Protecting the integrity of software


Breakdowns, security, hazards, etc are all over the place these days, and so Matthew Squair's presentation on Software Partitioning Integrity is very timely. He subtitles it "A short tutorial on the basic architectural principles of integrity level partitioning"

You'll learn pithy things like this:
If You Can Keep Them Separate (Partitioning)
Then You Can Bring Them Together (Composition)
Greve & Wilding HCSS 03
Of course in the world of system engineering, we talk about decoupling and coupling, the former to manage the propagation of risk and provide for independence of action; the latter to create a means for integrating actions.

And, at an even higher level, these principles are applicable to portfolios, and the way projects, scope, and security is partitioned among portfolio constituents.

-=-=-

## [What you need to do]
**1)** Answer from the passage on software integrity partitioning:
(a) Whose presentation on Software Partitioning Integrity does the passage discuss?
(b) What subtitle does the presentation carry?
(c) According to the passage, what two purposes does decoupling serve in system engineering?
**2)** Write the next paragraph of the passage on software integrity partitioning, beginning after its final sentence.

## [Data segment]
-=-=-

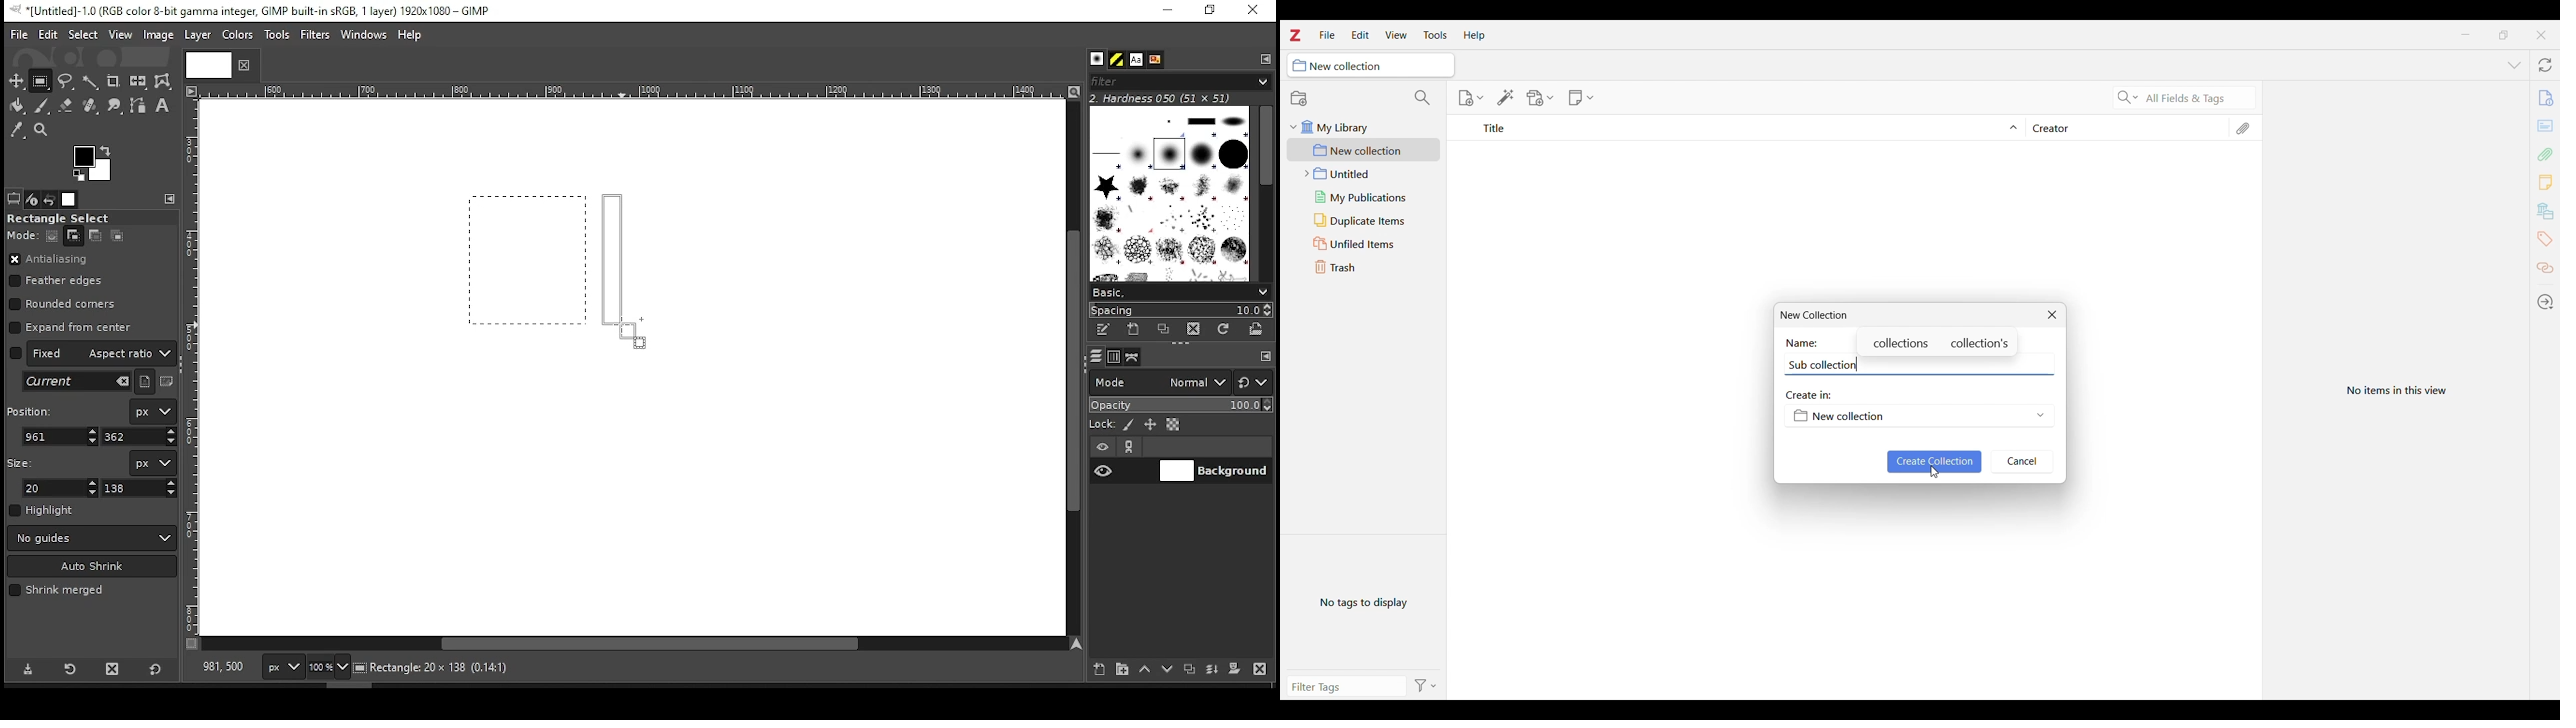 This screenshot has height=728, width=2576. Describe the element at coordinates (1095, 357) in the screenshot. I see `layers` at that location.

-=-=-

## [Answers]
**1)**
(a) Matthew Squair's.
(b) "A short tutorial on the basic architectural principles of integrity level partitioning."
(c) It manages the propagation of risk and provides for independence of action.

**2)**
A few definitions are helpful, especially when looking at the system either in terms of safety or security (perhaps attention to aircraft cockpit security could benefit by this):
Strict Protection
– Component X can be said to be strictly protected from Y if any behavior of
Y has no effect on the operation of X
Safety Protection
– Component X can be said to be safely protected from Y if any behavior of
Y has no effect on the safety properties of X
 Two-way (symmetric) protection
– Component X is protected from Y, and Y is protected from X
 One-way (asymmetric) protection
– Component X is protected from Y, but component Y is not protected from
X
Beyond software
This presentation actually goes beyond software to the very top of the architecture, to include hardware, and the interactions of hardware and software vis a vis safety, isolation, and protection.

If you're in this business (and actually who is not thinking of security these days) this is a good read.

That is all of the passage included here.